All patients received peribulbar block under monitored anesthesia care and underwent 25-gauge MIVS with a wide-angle viewing system. Briefly, the surgeon separated the posterior vitreous from the retina by active aspiration using a vitrectomy probe and removed any visible vitreous strands adhering to the retina. Triamcinolone (40 mg/mL; MaQaid; Wakamoto Pharmaceutical, Tokyo, Japan) was injected intravitreally to facilitate visualization and removal of adherent posterior cortical vitreous strands. In all phakia eyes, phacoemulsification and implantation of an artificial intraocular lens using an in-the-bag procedure were performed prior to vitrectomy. The surgeon decided whether to perform ILM peeling using brilliant blue G dye and tamponade procedure with air, gas or silicon oil.
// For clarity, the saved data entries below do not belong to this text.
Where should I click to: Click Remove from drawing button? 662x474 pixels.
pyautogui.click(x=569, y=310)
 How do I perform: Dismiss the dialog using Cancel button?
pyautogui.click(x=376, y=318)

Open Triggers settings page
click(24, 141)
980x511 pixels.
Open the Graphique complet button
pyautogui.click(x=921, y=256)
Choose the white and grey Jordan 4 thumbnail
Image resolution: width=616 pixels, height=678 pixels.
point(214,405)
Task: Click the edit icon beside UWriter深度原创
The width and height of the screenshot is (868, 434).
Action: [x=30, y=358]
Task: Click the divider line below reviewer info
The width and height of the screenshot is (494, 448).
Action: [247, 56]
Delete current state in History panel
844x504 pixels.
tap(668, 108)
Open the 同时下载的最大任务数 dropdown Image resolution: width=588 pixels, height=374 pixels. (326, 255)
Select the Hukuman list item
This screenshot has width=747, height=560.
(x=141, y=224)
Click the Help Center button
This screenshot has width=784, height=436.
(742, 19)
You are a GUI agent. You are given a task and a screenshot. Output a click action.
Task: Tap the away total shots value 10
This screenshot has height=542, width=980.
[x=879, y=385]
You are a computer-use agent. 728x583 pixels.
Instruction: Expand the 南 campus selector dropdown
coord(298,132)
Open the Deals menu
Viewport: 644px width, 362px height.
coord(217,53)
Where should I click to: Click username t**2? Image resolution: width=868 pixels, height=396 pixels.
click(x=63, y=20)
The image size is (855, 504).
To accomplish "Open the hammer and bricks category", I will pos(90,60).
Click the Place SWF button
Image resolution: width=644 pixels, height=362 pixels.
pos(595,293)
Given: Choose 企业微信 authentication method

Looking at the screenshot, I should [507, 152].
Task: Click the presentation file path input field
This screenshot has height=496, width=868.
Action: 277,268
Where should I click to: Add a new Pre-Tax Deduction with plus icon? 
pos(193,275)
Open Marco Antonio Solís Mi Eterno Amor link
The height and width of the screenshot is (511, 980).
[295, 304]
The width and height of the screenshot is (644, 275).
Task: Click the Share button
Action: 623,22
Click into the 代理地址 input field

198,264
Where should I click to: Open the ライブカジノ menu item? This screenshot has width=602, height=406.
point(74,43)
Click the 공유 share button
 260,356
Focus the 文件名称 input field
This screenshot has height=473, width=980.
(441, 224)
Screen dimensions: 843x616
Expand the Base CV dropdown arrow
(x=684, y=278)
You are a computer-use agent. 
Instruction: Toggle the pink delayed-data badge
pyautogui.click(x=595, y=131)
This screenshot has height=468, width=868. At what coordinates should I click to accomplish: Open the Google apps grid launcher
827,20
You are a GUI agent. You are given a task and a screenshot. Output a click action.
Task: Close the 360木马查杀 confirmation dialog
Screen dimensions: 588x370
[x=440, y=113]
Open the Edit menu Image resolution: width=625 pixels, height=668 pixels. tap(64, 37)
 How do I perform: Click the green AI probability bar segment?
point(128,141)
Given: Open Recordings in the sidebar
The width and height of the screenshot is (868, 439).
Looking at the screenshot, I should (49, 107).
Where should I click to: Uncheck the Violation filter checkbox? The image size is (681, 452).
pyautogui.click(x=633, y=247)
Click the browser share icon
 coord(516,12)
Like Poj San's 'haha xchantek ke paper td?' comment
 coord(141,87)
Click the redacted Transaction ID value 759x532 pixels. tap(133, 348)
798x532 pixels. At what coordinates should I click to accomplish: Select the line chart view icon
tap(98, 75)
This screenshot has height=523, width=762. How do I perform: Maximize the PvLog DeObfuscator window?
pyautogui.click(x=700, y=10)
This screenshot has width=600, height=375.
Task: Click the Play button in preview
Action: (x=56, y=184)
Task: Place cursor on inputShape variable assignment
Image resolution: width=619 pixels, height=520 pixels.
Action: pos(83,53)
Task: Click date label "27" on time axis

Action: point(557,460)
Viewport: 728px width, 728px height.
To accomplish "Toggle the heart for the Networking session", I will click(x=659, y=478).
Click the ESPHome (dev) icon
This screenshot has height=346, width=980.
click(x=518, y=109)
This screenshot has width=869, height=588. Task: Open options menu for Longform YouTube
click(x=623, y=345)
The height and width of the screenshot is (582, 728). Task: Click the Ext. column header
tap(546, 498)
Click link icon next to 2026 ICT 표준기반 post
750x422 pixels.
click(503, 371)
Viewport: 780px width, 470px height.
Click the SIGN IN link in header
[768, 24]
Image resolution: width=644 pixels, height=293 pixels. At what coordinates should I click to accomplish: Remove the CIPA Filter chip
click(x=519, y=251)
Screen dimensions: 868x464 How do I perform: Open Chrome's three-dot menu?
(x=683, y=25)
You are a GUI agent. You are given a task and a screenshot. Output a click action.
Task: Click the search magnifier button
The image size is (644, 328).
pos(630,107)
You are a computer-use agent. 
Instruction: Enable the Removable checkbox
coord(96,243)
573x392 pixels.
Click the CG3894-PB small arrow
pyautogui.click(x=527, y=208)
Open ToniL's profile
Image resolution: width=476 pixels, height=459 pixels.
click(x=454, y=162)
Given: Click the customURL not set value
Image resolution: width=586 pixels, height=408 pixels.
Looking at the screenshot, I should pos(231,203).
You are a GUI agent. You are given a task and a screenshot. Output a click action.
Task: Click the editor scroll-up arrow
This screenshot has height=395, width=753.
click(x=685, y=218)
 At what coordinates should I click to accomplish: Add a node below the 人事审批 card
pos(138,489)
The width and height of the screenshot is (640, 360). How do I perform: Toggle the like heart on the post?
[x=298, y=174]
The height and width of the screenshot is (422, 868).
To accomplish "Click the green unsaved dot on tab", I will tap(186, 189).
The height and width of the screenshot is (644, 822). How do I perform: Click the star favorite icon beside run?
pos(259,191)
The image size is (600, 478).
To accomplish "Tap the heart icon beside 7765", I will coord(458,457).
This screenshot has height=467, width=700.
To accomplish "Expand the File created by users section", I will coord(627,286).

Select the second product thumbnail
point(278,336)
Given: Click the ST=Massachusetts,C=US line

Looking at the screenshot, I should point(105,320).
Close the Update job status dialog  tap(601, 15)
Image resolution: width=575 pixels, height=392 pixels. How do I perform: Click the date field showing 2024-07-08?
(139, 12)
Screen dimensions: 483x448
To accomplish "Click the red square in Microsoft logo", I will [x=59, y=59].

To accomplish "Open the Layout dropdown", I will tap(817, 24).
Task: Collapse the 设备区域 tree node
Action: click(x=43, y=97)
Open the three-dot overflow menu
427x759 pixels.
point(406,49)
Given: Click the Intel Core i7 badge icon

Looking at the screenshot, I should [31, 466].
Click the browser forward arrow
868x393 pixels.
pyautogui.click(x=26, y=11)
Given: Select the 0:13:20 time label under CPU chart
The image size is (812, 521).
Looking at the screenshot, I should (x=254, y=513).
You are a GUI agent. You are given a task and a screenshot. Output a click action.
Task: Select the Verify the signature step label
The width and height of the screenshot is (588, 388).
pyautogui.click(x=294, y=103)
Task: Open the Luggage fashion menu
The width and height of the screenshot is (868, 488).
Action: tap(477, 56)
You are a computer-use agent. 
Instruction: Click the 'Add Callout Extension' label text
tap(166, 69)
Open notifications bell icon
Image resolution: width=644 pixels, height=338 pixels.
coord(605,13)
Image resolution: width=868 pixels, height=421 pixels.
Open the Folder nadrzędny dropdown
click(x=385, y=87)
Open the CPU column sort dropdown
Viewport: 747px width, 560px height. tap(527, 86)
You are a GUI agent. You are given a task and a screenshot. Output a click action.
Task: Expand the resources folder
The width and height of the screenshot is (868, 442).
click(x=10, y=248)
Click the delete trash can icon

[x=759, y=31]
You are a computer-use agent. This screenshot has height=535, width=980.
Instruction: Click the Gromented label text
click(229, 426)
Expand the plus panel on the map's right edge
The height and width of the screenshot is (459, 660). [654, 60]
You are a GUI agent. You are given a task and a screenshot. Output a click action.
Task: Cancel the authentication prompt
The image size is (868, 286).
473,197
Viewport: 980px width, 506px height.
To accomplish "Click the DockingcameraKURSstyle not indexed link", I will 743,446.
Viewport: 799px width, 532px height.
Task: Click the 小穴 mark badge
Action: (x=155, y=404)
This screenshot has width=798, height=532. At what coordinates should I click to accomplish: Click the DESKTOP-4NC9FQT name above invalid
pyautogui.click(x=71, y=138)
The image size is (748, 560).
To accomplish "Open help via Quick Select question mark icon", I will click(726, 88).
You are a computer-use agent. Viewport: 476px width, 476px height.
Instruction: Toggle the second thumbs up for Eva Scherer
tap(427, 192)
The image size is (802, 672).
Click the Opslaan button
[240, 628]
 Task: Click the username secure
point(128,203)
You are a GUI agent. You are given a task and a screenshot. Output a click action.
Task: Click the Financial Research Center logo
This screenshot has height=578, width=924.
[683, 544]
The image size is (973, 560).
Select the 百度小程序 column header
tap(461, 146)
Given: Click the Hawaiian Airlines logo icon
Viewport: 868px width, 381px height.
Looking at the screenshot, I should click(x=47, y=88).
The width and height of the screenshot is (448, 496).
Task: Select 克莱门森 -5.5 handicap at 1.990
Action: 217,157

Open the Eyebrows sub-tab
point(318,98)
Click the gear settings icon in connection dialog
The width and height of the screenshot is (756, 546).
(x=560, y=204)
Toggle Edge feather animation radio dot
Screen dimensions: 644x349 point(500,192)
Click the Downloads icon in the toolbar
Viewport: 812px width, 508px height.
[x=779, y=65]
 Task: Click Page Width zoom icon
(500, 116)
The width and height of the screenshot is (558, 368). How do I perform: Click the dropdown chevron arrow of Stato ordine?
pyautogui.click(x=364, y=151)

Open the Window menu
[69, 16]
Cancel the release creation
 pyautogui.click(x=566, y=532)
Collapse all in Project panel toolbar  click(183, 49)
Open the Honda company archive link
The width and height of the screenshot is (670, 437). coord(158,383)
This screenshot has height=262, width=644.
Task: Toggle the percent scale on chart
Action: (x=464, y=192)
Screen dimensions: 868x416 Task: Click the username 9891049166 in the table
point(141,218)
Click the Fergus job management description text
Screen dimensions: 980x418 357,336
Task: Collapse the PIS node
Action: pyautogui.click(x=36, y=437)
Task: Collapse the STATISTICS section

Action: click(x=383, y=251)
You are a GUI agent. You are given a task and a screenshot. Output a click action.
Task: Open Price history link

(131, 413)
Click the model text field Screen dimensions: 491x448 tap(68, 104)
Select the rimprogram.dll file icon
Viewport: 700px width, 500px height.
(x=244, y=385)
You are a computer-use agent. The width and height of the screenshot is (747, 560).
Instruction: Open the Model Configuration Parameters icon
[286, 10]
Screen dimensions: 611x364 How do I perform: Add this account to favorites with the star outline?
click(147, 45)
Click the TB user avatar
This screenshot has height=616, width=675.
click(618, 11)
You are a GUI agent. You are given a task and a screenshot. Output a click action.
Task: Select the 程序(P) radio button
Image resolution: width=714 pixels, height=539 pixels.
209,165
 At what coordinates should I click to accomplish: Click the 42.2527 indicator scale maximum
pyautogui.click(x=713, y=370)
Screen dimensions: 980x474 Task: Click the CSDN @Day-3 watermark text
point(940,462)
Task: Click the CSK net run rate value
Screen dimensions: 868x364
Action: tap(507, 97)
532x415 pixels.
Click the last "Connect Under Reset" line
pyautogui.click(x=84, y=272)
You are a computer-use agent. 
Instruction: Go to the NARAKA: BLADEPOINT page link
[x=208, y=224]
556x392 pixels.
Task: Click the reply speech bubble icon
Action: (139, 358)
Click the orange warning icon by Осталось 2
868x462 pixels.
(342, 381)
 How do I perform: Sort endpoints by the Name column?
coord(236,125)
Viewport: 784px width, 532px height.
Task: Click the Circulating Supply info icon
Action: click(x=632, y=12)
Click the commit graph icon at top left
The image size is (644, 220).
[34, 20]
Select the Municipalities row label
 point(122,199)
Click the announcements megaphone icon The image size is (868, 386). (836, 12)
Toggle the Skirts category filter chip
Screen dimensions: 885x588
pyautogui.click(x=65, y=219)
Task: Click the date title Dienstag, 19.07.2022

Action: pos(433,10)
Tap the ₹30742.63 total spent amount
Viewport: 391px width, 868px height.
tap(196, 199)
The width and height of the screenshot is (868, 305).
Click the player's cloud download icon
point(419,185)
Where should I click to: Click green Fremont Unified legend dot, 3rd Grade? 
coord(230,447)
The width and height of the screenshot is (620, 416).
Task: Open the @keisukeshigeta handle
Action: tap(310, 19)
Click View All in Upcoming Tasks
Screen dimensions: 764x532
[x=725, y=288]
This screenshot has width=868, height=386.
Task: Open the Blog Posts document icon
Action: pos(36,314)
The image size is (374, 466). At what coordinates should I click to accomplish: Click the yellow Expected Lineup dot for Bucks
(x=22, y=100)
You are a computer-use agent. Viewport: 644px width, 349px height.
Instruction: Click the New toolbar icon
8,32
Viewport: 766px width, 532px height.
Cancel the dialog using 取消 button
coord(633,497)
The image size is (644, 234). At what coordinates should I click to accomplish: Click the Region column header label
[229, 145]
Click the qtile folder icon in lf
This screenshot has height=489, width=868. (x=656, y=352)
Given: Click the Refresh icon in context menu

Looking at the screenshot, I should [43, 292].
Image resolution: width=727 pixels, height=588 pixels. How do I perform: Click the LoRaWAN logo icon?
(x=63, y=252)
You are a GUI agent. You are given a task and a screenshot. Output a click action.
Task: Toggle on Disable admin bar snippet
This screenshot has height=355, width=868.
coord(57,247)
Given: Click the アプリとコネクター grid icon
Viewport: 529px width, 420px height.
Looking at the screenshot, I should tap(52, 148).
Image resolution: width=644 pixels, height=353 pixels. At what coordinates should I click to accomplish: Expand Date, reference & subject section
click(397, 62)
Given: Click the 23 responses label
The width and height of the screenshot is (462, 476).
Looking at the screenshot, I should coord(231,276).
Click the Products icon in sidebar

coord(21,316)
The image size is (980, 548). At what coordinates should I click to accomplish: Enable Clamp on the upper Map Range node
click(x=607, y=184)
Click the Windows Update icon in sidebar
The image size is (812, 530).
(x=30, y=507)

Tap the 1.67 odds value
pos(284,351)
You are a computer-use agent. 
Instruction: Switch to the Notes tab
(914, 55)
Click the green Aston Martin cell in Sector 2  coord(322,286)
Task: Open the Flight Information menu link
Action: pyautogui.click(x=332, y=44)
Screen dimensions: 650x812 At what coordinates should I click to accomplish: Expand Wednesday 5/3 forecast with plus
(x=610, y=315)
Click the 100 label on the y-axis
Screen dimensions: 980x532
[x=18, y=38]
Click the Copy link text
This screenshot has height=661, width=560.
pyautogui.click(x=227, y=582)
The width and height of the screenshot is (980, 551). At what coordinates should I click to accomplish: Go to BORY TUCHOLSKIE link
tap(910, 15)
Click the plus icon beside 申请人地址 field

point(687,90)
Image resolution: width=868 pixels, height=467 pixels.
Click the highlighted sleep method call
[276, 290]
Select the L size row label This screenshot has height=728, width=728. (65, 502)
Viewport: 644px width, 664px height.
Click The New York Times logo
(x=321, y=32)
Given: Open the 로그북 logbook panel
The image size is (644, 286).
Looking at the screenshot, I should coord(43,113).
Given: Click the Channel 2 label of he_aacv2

No eyes received intravitreal or subtenon triamcinolone acetonide injection, or intravitreal anti-VEGF injection at the end of surgery. Postoperatively, topical antibiotic and anti-inflammatory therapies were administered four times/day for a month. During each visit, the patients underwent a complete ophthalmologic examination including determination of best-corrected visual acuity (BCVA), refractory measurements, intraocular pressure measurements, slit-lamp and dilated fundus observations (with contact and non-contact examination methods), and imaging with SD-OCT. BCVA was measured using a standard Japanese decimal visual acuity chart, and the values were converted to logarithm of the minimum angle of resolution (logMAR) scores for data analysis. The data obtained in the present retrospective study were used in another study conducted by our study group24,25.

Outcomes and statistical analysis

We analyzed preoperative demographic and clinical factors (sex, age, diabetes duration, preoperative HbA1c, status of systemic hypertension, anticoagulation therapy, and estimated glomerular filtration rate), ocular factors (baseline logMAR, baseline intraocular pressure, TRD, and preoperative panretinal photocoagulation), surgical procedures (preoperative intravitreal anti-VEGF injection, ILM peeling, combined cataract surgery, iatrogenic retinal tear, and tamponade procedure), postoperative complications (vitreous hemorrhage, retinal detachment, and epiretinal membrane), and additional postoperative treatment (sub-tenon triamcinolone injection, intravitreal anti-VEGF injection, and repeat vitrectomy).

All results are expressed as mean ± standard deviation for continuous variables. Mann–Whitney U-test, chi-square test and Fisher’s test were used to compare the data between two groups. Kaplan-Meier Methods with generalized Wilcoxon Test was used detect survival probability and significant difference between PDR eyes with or without treatment. for Logistic regression analysis was used to identify prognostic factors for postoperative NVG within 12 months from initial vitrectomy. Estimates of OR and 95% CI were calculated from logistic regression models. All the statistical analyses were performed using JMP Pro ver.14.0 statistical software for Macintosh (SPSS, Chicago, IL).